Paper short abstract:

This paper analyzes the relationship between the Japanese state and women in wartime mobilization by examining waste reduction and collection campaigns. Women's wartime mobilization was largely directed by the state, but in some cases women organized their own independent waste campaigns.

Paper long abstract:

In many countries involved in the Second World War, campaigns encouraging waste reduction and scrap collection were largely aimed at women, who took on new roles on the "home front." In Japan, these wartime mobilization efforts were nothing new, as women had been directed to participate in state initiatives to improve the domestic economy, such as the Daily Life Improvement campaigns and the campaign to Promote Diligence and Thrift, since the late 1910s. This type of economic mobilization of women continued in much the same fashion as Japan entered the Second Sino-Japanese War in the 1930s. Until the last years of the war, in an explicit effort to preserve the family system, Japanese mobilization of women on the home front focused on the primacy of their domestic roles as mothers and housewives. This paper analyzes the relationship between the Japanese state and women in wartime mobilization through an examination of wartime waste reduction and collection campaigns.

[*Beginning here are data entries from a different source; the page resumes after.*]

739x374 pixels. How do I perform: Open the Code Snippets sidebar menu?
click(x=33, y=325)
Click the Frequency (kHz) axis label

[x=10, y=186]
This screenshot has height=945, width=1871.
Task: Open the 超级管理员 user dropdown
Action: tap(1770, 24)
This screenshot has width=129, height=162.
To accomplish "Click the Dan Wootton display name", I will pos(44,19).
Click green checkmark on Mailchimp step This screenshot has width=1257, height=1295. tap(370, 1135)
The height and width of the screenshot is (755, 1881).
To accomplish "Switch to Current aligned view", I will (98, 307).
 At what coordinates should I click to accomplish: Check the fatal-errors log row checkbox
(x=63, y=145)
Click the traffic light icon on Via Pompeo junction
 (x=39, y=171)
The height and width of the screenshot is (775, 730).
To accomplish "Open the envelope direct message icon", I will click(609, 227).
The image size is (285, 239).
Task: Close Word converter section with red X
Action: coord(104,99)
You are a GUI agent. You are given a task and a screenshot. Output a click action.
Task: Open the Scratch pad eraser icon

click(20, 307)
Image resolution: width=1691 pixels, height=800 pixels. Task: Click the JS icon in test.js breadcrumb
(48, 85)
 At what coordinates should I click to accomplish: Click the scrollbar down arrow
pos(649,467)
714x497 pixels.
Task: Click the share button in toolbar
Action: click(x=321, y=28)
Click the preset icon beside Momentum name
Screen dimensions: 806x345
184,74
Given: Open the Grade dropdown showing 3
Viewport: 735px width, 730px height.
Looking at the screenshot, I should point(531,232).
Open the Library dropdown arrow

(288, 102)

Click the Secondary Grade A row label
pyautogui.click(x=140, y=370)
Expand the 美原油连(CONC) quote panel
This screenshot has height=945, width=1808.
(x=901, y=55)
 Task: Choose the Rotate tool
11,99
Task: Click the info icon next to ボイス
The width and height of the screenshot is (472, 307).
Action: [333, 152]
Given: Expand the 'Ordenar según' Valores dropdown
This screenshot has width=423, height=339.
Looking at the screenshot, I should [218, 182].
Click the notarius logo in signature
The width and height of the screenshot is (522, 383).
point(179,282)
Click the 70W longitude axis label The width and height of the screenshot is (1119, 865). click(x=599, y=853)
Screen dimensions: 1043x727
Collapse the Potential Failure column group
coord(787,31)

Waste is an ideal arena to examine this relationship between women and the state because of its inherent connections between the private and the public. During the war years, waste became a topic of particular interest to the state because of its potential to improve the wartime economy: reducing household waste could stretch scarce resources a little further, and collecting certain types of waste could provide materials necessary for the war effort. Efforts to mobilize women for waste campaigns during the war was largely directed by the state from above, but there were also occasions in which women organized their own "mobilization" efforts, with their own goals and targets, in support of the nation and the war. These events show that even those women who embraced cooperation with the state and actively worked to support state goals did not necessarily accept this relationship uncritically. Rather, they acted as full (if not equal) participants in their relationship with the state, contributing their own ideas, initiatives, and even criticism to wartime mobilization efforts.